### [WHAT THE TASK ASKS]
Using the listing below, copy exactly the lines from the one containing "Task: Toggle the U map button" to the one containing "The image size is (1020, 750).", both lines included, and no others.

### [RECORDS PROVIDED]
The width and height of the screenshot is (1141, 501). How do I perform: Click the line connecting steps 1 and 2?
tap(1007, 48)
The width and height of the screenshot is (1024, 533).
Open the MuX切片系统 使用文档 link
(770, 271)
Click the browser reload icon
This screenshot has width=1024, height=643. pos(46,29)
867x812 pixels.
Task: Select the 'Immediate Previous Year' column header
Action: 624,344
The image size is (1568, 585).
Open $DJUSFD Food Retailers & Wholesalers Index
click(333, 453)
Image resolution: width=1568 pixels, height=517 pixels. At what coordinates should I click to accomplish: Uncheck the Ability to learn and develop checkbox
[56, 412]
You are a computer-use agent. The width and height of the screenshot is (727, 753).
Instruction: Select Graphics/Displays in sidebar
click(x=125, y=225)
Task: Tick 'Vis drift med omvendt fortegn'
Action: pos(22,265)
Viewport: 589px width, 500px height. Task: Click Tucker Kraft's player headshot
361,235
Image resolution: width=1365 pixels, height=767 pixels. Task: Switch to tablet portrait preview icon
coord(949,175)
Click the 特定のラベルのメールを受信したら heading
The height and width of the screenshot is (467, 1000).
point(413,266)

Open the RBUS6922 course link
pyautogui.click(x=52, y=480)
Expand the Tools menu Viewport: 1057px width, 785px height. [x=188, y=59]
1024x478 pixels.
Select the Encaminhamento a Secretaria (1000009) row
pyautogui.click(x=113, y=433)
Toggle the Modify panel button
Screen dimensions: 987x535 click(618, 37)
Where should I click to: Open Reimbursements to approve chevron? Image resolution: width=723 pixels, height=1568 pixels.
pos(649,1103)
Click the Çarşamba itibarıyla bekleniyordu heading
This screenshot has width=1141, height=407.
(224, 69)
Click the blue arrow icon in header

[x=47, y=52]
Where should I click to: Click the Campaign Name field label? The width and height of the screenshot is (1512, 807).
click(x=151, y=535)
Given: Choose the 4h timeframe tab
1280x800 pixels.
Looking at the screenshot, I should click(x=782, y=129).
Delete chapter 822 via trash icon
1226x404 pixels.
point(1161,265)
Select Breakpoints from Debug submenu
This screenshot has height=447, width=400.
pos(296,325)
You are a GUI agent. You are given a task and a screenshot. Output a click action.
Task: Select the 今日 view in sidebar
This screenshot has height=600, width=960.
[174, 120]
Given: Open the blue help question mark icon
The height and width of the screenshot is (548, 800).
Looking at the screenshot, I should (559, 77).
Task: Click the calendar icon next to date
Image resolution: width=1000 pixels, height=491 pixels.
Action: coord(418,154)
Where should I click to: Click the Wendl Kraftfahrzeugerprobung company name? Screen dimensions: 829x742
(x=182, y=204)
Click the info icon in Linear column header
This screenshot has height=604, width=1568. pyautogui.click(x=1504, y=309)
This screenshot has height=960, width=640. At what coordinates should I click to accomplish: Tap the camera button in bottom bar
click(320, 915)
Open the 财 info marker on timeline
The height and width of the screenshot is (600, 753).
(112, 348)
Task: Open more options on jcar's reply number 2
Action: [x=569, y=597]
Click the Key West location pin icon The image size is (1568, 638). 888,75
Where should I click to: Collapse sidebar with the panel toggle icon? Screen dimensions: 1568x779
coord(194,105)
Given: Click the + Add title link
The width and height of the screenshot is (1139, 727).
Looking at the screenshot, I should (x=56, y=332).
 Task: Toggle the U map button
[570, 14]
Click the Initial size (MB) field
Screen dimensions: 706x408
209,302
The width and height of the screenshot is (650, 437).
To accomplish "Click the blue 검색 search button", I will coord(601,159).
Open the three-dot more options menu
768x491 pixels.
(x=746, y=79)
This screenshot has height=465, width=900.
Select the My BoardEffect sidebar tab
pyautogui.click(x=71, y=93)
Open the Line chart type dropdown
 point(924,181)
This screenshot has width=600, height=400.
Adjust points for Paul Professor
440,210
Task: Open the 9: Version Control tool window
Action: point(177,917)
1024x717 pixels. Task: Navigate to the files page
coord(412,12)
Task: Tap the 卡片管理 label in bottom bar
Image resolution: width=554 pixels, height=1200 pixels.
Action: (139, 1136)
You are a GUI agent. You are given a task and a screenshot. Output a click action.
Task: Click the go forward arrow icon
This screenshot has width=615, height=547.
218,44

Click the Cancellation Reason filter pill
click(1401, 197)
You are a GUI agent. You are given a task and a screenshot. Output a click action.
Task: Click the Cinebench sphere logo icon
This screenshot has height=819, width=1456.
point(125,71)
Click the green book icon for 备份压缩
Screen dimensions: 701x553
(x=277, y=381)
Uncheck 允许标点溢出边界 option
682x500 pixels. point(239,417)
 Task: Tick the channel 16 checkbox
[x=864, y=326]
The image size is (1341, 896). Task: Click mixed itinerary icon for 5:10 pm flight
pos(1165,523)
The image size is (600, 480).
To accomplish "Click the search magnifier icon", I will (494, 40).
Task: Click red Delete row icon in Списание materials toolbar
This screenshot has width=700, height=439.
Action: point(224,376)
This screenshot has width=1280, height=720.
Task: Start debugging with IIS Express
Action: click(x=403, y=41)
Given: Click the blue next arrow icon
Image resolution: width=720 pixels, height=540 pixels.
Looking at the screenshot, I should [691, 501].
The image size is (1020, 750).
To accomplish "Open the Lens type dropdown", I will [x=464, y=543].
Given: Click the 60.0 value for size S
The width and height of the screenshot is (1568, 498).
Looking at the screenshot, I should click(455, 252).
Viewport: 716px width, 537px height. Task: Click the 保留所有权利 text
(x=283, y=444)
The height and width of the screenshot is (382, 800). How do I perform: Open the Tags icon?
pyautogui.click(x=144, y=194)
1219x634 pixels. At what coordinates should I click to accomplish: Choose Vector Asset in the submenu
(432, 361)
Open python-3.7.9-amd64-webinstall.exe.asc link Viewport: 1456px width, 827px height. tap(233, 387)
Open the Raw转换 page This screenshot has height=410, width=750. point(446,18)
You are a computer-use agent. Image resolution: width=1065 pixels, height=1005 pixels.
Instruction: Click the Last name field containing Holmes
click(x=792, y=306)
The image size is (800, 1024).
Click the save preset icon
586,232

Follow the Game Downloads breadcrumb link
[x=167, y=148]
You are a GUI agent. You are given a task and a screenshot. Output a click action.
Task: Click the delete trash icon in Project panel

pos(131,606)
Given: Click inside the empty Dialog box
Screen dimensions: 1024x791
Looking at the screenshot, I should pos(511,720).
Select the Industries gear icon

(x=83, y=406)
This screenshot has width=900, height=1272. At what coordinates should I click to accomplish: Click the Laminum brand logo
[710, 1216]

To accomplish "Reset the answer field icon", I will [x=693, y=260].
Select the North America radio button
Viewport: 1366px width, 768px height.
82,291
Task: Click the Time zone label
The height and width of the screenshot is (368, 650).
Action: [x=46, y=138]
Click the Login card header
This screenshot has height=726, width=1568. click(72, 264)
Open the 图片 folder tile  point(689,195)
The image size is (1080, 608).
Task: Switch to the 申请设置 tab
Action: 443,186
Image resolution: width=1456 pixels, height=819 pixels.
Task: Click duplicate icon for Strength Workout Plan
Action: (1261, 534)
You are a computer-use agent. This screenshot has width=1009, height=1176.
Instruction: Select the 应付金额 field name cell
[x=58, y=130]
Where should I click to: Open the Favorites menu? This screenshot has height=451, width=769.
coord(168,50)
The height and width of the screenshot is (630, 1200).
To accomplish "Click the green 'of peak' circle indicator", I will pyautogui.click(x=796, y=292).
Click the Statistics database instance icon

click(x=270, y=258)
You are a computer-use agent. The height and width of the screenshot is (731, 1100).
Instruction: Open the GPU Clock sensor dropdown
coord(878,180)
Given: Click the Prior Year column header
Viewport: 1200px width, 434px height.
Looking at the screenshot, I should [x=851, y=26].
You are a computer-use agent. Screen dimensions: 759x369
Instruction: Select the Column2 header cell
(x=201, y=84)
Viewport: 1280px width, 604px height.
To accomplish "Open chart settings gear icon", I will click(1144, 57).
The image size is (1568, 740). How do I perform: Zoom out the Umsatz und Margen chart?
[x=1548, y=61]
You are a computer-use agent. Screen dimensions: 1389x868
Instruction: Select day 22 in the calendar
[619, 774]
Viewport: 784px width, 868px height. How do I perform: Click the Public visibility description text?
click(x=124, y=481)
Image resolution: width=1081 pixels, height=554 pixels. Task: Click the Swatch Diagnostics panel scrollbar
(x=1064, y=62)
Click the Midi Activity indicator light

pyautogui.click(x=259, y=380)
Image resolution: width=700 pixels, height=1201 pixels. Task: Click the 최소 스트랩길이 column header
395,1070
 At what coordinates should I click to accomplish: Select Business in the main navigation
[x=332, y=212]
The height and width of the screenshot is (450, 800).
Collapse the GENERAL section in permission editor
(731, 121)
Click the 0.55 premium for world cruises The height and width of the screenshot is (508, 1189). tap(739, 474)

### [RESPONSE TO THE TASK]
 Task: Toggle the U map button
[570, 14]
Click the Initial size (MB) field
Screen dimensions: 706x408
209,302
The width and height of the screenshot is (650, 437).
To accomplish "Click the blue 검색 search button", I will coord(601,159).
Open the three-dot more options menu
768x491 pixels.
(x=746, y=79)
This screenshot has height=465, width=900.
Select the My BoardEffect sidebar tab
pyautogui.click(x=71, y=93)
Open the Line chart type dropdown
 point(924,181)
This screenshot has width=600, height=400.
Adjust points for Paul Professor
440,210
Task: Open the 9: Version Control tool window
Action: point(177,917)
1024x717 pixels. Task: Navigate to the files page
coord(412,12)
Task: Tap the 卡片管理 label in bottom bar
Image resolution: width=554 pixels, height=1200 pixels.
Action: (139, 1136)
You are a GUI agent. You are given a task and a screenshot. Output a click action.
Task: Click the go forward arrow icon
This screenshot has width=615, height=547.
218,44

Click the Cancellation Reason filter pill
click(1401, 197)
You are a GUI agent. You are given a task and a screenshot. Output a click action.
Task: Click the Cinebench sphere logo icon
This screenshot has height=819, width=1456.
point(125,71)
Click the green book icon for 备份压缩
Screen dimensions: 701x553
(x=277, y=381)
Uncheck 允许标点溢出边界 option
682x500 pixels. point(239,417)
 Task: Tick the channel 16 checkbox
[x=864, y=326]
The image size is (1341, 896). Task: Click mixed itinerary icon for 5:10 pm flight
pos(1165,523)
The image size is (600, 480).
To accomplish "Click the search magnifier icon", I will (494, 40).
Task: Click red Delete row icon in Списание materials toolbar
This screenshot has width=700, height=439.
Action: point(224,376)
This screenshot has width=1280, height=720.
Task: Start debugging with IIS Express
Action: click(x=403, y=41)
Given: Click the blue next arrow icon
Image resolution: width=720 pixels, height=540 pixels.
Looking at the screenshot, I should [691, 501].
The image size is (1020, 750).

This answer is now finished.